Introduction
In view of the development of sophisticated technological equipment and machinery, there has been an increasing demand to manufacture complicated components of high accuracy in large quantities. Production of these components calls for machine tools which can be set up fairly rapidly without much attention. When a human operator operates a machine tool by turning the hand wheels in orderto cut a component, as on a milling machine, or to arrive at a machining position as on a boring machine, he cannot avoid making errors. These errors vary in degree and in position in each repetition. Moreover, he has to remove metal by steps making several small cuts and measuring as he proceeds, in order to ensure that he does not remove more than the desired material. If the machine tool can substitute for a part of the mental labour of the machine operator (attention devoted by the operator while carrying out the job), the component can be machined to the desired accuracy in a much shorter time. Then, it becomes necessary to feed the machine with the information related to the component to be machined on it.

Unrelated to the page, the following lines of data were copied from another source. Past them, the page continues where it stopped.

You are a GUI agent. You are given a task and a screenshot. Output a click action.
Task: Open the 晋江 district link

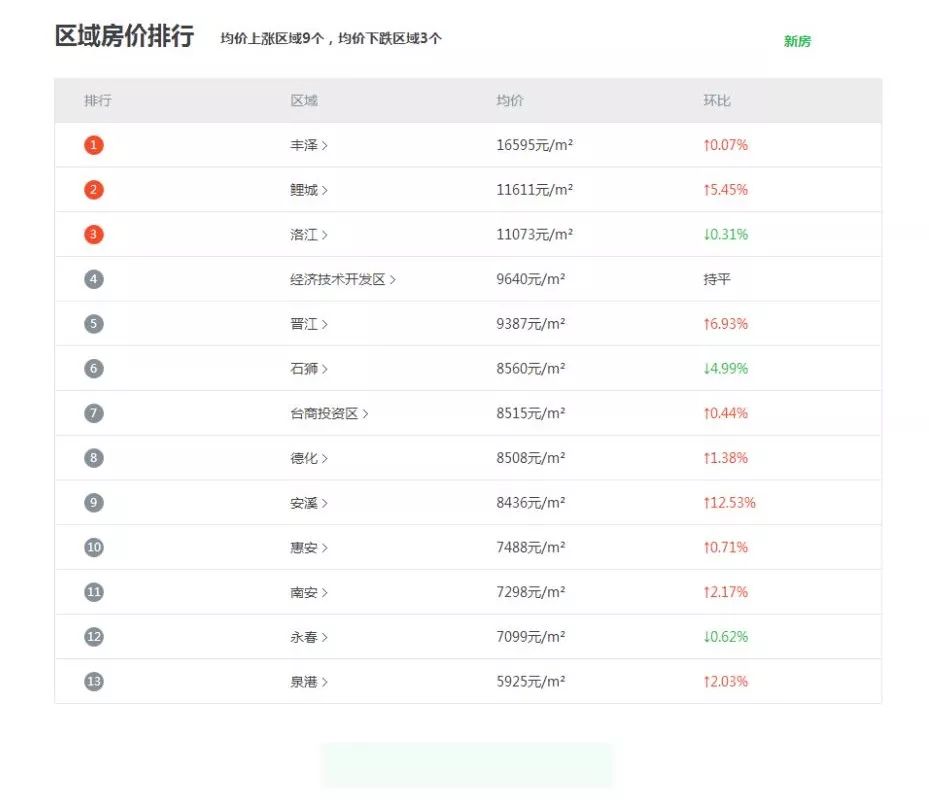[304, 324]
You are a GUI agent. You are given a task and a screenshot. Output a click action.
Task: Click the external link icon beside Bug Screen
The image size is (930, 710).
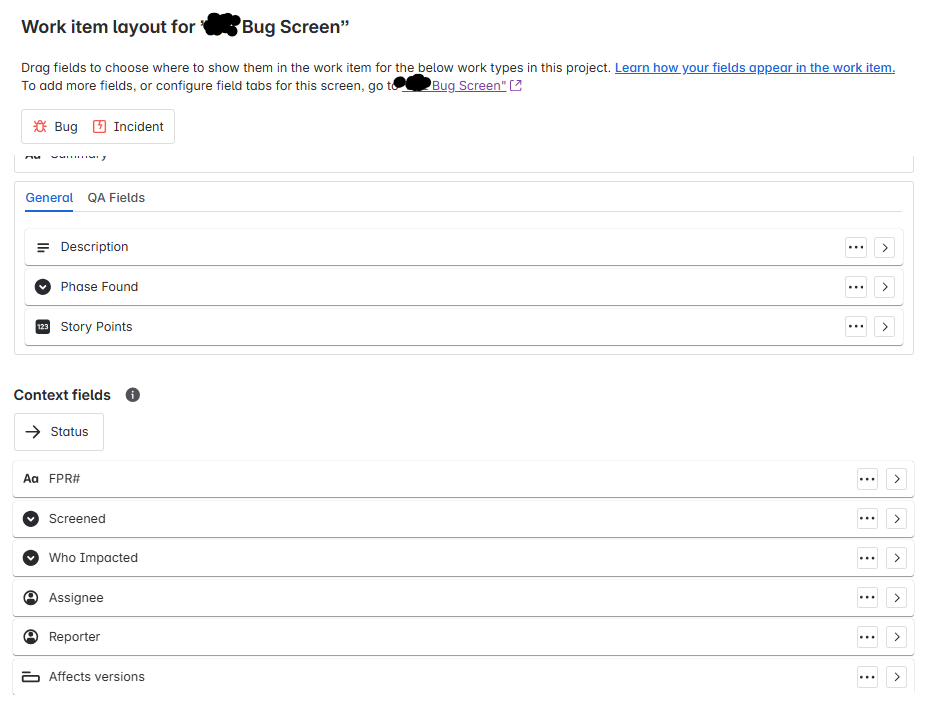516,85
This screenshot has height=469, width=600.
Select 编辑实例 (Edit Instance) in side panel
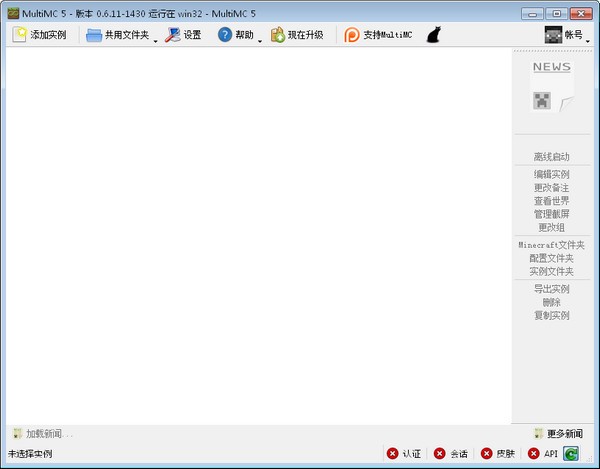551,174
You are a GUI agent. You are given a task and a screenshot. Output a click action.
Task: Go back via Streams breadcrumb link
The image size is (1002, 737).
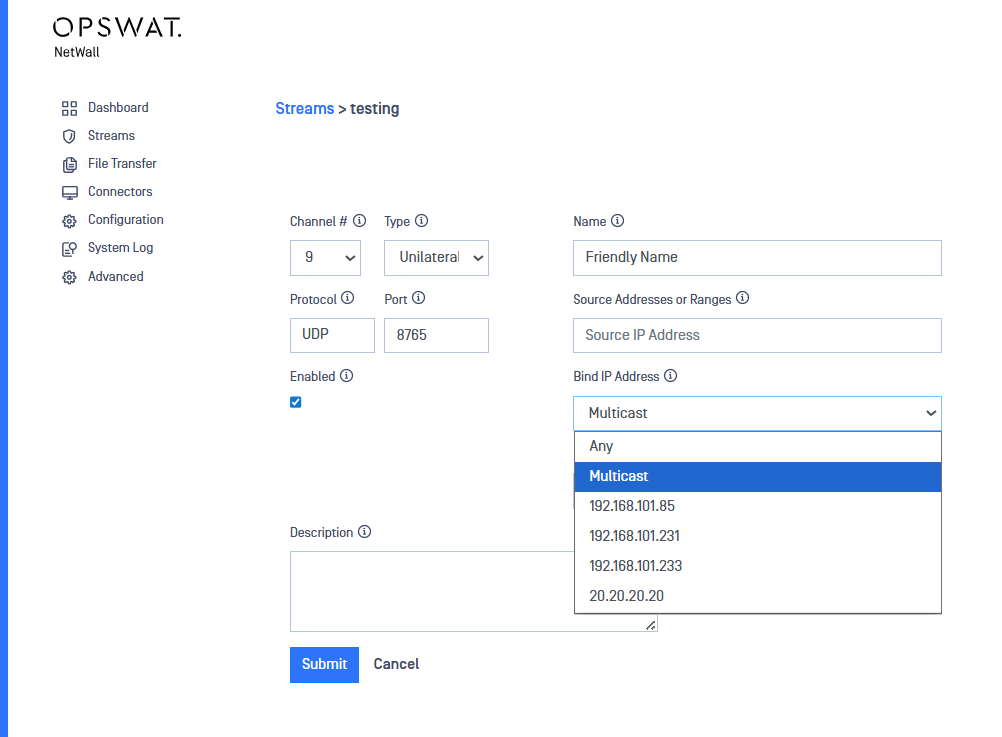click(304, 109)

With the advent of the production of sophisticated equipment and machinery, there has arisen a need to transfer instructions from the man to the machine through automatic devices. The control system used with such machines requires the instructions to be encoded in a suitable language, in a particular pattern and on a convenient medium, so that the machine can read the instructions automatically to perform the job.
The control of a machine tool by means of recorded information on punched tape or cards is known as numerical control, because information supplied to the control system consists of a series of numbers. The information stored in the punched tapes or cards can be read by automatic means and converted into electrical signals, which operate the electrically controlled servo-system. The use of the cards and the electrically controlled servo-system permits the slides of a machine tool to be driven simultaneously and at the appropriate speeds and direction so that complex shapes can be cut, often with a single operation, and without the need to reorient the workpiece. Thus the numerical control system accurately positions the cutter with respect to the workpiece, and in addition, it can operate a number of auxiliary facilities like vertical motion of the drill head etc. It also controls the switching functions relating to the management of the machine tool, like switching the coolant flow on and off indexing a turret head etc.
Numerical control can be applied to milling machines, lathes, grinding, boring machines, flame cutters, drilling machines, etc.
The principal advantages of a numerical control are the substantial reduction in the time required to set up the machine in preparation for doing the job, the reduction of the number of special jigs and fixtures required to machine a part, and the elimination or drastic reduction of time used to take trial cuts in order to obtain the required size. The amount of human error is also greatly reduced, thereby decreasing the scrap rate.